AWS ELB Log Analysis with the ELK Stack
ELB logs are a valuable resource to have on your side. But it is being able to aggregate and analyze them with ELK that really allows you to benefit from the data.
Join the DZone community and get the full member experience.
Join For FreeElastic Load Balancers (ELB) allow AWS users to distribute traffic across EC2 instances. ELB access logs are one of the options users have to monitor and troubleshoot this traffic.
ELB access logs are collections of information on all the traffic running through the load balancers. This data includes from where the ELB was accessed, which internal machines were accessed, the identity of the requester (such as the operating system and browser), and additional metrics such as processing time and traffic volume.
Here is an example of an ELB access log:
2017-03-09T21:59:57.543344Z production-site-lb 54.182.214.11:6658 172.31.62.236:80 0.000049 0.268097 0.000041 200 200 0 20996 "GET http://site.logz.io:80/blog/kibana-visualizations/ HTTP/1.1" "Amazon CloudFront"
ELB logs can be used for a variety of use cases — monitoring access logs, checking the operational health of the ELBs, and measuring their efficient operation, to name a few. In the context of operational health, you might want to determine if your traffic is being equally distributed amongst all internal servers.

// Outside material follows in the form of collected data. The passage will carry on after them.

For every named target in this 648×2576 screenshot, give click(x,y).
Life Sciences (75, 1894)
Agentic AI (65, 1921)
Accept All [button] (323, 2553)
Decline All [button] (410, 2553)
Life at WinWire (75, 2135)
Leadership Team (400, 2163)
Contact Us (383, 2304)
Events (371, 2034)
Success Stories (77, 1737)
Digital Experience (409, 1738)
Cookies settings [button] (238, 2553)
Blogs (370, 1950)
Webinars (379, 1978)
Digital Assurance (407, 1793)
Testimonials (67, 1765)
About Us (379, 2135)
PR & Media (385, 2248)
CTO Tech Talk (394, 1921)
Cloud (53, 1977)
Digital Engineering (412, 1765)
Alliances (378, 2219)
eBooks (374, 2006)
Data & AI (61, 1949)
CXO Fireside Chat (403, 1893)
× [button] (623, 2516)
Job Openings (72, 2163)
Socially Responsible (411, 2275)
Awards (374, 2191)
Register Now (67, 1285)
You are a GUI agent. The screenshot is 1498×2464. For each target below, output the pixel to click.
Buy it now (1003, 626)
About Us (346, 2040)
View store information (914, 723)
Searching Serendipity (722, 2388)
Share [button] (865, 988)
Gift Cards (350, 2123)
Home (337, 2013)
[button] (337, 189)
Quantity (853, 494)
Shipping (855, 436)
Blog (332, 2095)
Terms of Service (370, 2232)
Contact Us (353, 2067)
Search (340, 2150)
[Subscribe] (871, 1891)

For operational efficiency, you might want to identify the volumes of access that you are getting from different locations in the world.
AWS allows you to ship ELB logs into an S3 bucket, and from there you can ingest them using any platform you choose. This article describes how to use the ELK Stack (Elasticsearch, Logstash, and Kibana) to index, parse, and visualize the data logged by your ELB instances.
Enabling ELB Logging
By default, ELB logging is turned off — so, your first step is to enable logging.
Before you do so, you will need to create a bucket in S3 and make sure it has the correct policy, as described in the AWS documentation:
{
"Id": "Policy1489048269282",
"Version": "2012-10-17",
"Statement": [
{
"Sid": "Stmt1489048264236",
"Action": [
"s3:PutObject"
],
"Effect": "Allow",
"Resource": "arn:aws:s3:::daniel-elb/AWSLogs/011173820421/*",
"Principal": {
"AWS": [
"127311923021"
]
}
}
]
}
Then, in the EC2 console, open the Load Balancers page and select your load balancer from the list.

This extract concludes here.